The lawyer for a group of people who are being prosecuted for supporting conscious objector Enver Aydemir, asked the court to allow a gynaecologist to speak as an expert witness. If the court allows it, the gynaecologist will speak out about how Turks are born: as babies, or as soldiers. An important matter in the case. The defendants are being prosecuted for a press statement they released to support Enver Aydemir, in which they wrote that ‘everybody is born as a baby, nobody is born as a soldier’. That’s a violation of the law that prohibits ‘alienating the public from military service’, decided the prosecutor.

Secular army

Enver Aydemir has been in and out of prison since 2007, when he refused to do his military service. He’s free now, but his legal agony is not over yet: he has to appear before a higher court and could be jailed again. He says as an obedient Muslim he can not serve in a secular army. According to European treaties that Turkey is party to, his right to refuse military service based on religious or conscious objections, must be recognised.

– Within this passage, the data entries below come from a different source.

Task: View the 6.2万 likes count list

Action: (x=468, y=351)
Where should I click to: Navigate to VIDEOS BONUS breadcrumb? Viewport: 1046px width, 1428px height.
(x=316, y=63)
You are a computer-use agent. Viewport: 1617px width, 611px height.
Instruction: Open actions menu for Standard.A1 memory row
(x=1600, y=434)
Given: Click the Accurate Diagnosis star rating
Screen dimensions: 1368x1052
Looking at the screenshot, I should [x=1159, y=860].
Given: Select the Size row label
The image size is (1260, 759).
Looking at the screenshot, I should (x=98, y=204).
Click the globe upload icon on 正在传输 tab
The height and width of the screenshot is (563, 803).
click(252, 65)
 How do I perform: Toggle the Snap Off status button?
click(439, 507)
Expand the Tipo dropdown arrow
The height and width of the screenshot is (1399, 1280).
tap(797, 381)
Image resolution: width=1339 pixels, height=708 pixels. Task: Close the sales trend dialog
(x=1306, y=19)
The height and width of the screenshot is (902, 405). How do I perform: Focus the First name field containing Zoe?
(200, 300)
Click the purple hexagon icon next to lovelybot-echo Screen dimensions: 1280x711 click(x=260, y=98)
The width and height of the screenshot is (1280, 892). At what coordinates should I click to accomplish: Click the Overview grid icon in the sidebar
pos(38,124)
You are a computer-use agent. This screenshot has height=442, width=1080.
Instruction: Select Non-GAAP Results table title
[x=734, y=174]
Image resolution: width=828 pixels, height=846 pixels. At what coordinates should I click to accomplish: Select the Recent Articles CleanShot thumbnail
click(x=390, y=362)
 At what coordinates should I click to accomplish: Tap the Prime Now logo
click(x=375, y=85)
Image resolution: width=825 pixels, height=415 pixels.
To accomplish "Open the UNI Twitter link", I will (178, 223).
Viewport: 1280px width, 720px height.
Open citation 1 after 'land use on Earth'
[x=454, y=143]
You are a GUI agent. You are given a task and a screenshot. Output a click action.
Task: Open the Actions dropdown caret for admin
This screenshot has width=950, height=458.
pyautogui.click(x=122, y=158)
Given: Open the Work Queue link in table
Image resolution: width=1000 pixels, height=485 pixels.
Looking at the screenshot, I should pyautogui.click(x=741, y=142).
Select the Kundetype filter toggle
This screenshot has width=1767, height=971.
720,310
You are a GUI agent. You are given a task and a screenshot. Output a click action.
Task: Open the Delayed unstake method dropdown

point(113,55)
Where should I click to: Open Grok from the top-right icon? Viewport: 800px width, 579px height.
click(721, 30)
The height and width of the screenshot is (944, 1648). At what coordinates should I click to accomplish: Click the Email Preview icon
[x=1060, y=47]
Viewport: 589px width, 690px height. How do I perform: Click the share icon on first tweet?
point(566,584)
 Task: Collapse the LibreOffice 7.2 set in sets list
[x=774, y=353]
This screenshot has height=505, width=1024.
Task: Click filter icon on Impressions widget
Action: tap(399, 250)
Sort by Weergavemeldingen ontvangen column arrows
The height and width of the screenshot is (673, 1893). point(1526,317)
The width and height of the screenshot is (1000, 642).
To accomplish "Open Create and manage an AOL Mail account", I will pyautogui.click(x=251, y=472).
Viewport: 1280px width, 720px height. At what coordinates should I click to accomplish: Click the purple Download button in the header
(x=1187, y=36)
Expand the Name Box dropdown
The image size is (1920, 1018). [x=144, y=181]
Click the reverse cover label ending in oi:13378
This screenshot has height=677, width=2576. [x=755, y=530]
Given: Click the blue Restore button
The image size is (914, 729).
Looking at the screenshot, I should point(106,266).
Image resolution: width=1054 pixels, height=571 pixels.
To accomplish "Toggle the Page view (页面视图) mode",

His case was supported by a ruling of the European Court of Human Rights earlier this summer, in the case of Armenian citizen Vahan Bayatyan. The latter refused to do his military service,  arguing it’s against his religious beliefs as a Jehova’s Witness. The ECHR ruled last year that Armenia is guilty of violating the European Convention on Human Rights on freedom of thought, conscience and religion – the first time the court convicted a country for a violation of that freedom in the context of conscientious objection. This summer the court ruled that the Armenian state has to pay him €20,000 for damages, costs and expenses for the time he spent in jail.

The ruling of last year is important for Turkey too. Turks don’t always like to admit it, but not all Turks believe they were born as soldiers, and the country has about 300 conscious objectors. If Turkey took the ruling in the Bayatyan case seriously, they would change the law and make it possible for people not to do their military service and opt for an alternative civilian service. The unfortunate thing about rulings of the ECHR though, is that there is no way you can force a country to obey them. It’s a moral obligation, and as you can read for example here, Turkey doesn’t really have a tendency to take this moral obligation seriously.

Human beings

I hope the gynaecologist will be accepted as an expert witness in the case about the supporters of Enver Aydemir. And that the supporters will not be convicted of ‘alienating the public from military service’. It might help to broaden the freedom of speech, and thus the possibilities to share the reasons why you could choose not to do your military service. To make people aware of the fact that, according to treaties that Turkey is a signatory to, you have the right to object based on your conscious or religion.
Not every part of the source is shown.